イレーネ様は父の執務机を一度強く叩くと、早い足取りで扉の方へと向かう。その途中、私の隣で一度立ち止まった。
「何をぼさっとしてるのよ。時間が少ないんだから、さっさと行くわよ」
「ええっ!? き、今日からですか?」
「当然でしょ! このウスノロ!」
ガシガシと脛を蹴られる。熟練の格闘家のように鋭いローキックが、騎士の鎧を貫通してダメージを確実に入れてきた。
「わ、分かりました。分かりましたから!」
「ふんっ!」
ひとしきり私の脛を蹴った後、少しすかっとした顔でイレーネ様は部屋を出る。
「し、失礼しましたっ」
「うんうん。ま、よろしくね」
慌てて頭を下げる私に、リッテンカルト様は軽く手を振って応える。彼もまた、執務机に山のように積まれた書類との格闘があるのだろう。少し、表情に陰りが見える。

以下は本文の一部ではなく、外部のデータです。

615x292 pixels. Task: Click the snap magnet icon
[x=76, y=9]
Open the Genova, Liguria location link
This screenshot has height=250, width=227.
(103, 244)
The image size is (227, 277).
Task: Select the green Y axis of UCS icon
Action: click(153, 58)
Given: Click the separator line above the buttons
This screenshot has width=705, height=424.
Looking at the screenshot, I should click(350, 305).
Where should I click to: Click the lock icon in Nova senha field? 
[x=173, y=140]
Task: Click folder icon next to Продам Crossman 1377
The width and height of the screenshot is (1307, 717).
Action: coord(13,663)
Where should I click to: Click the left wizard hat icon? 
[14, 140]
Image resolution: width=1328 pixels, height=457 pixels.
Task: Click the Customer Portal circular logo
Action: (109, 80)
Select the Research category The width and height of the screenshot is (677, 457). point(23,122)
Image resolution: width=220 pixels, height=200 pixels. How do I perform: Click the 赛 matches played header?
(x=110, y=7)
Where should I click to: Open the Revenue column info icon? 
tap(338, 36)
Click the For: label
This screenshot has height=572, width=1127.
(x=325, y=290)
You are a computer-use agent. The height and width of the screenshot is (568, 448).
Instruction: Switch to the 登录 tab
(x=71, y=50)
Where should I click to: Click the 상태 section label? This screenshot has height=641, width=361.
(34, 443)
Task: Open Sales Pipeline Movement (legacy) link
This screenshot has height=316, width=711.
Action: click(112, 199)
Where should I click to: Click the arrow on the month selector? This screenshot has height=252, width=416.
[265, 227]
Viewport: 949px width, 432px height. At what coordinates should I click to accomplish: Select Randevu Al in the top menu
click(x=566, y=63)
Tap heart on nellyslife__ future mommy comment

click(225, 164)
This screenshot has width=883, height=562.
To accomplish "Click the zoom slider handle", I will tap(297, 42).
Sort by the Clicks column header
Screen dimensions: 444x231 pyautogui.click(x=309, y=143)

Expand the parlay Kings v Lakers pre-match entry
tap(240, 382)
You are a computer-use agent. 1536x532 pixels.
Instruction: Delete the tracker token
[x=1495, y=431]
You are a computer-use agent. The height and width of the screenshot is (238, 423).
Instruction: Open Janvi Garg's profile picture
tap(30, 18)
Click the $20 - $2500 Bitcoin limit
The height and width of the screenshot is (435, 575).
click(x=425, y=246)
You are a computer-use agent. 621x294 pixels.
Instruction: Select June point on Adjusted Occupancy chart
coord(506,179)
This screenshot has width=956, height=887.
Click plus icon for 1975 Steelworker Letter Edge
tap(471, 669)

王様も私も忙しい。義務と責務に忙殺されている点に於いては、お互い様だ。
私は一瞬、天を仰ぎ、急いで小さな姫様の後を追いかけた。
「イレーネ様、イレーネ様!」
広い廊下の真ん中を堂々と歩く小さな背中に呼びかける。
彼女は鮮やかな赤髪を揺らして、うんざりとした顔でこちらに振り向いた。
「何よ、騒がしいわね」
「本当に今すぐ始めるんですか?」
「何度も同じ事言わせないで。一月しか期間がないのよ? ぼやっとしてる暇は無いじゃない」
きっぱりと言い切るさまは格好良いが、私としては勘弁してほしいところだ。
「どうして、念願の騎士になったのにその日のうちにギルドに戻らないといけないの……」
思い描いていた騎士生活とはかけ離れた実情に、思わず嘆く。
そんな私を、イレーネ様はきょとんとした顔で見上げた。
「何言ってるの。今日はギルドには行かないわよ」
「ええっ? そんな、でもギルドに行かないと傭兵にはなれませんよ?」
知らないんですか、と首を傾げていうと、彼女はむっとして再び私の膝下を蹴った。
「んなこと知ってるわよ! でも、武器も防具も用意してない状態で行っても仕方ないでしょ」
「武器も防具もって、武器庫――居室にいくらでもあるじゃないですか」
「あんなのただのインテリアよ。命を預けるものは、ちゃんとした物を用意しないといけないんじゃないの?」
イレーネ様の視線が下がる。
その目が私の腰にある双剣に向いているのに気がついて、それはそうだと頷いた。
私を見て、彼女は鼻を鳴らす。
「ほら、行くわよ」
「ど、どこに……?」
「決まってるでしょ。武器屋と防具屋よ」
きっぱりと言い切って、イレーネ様は再び歩みを進めた。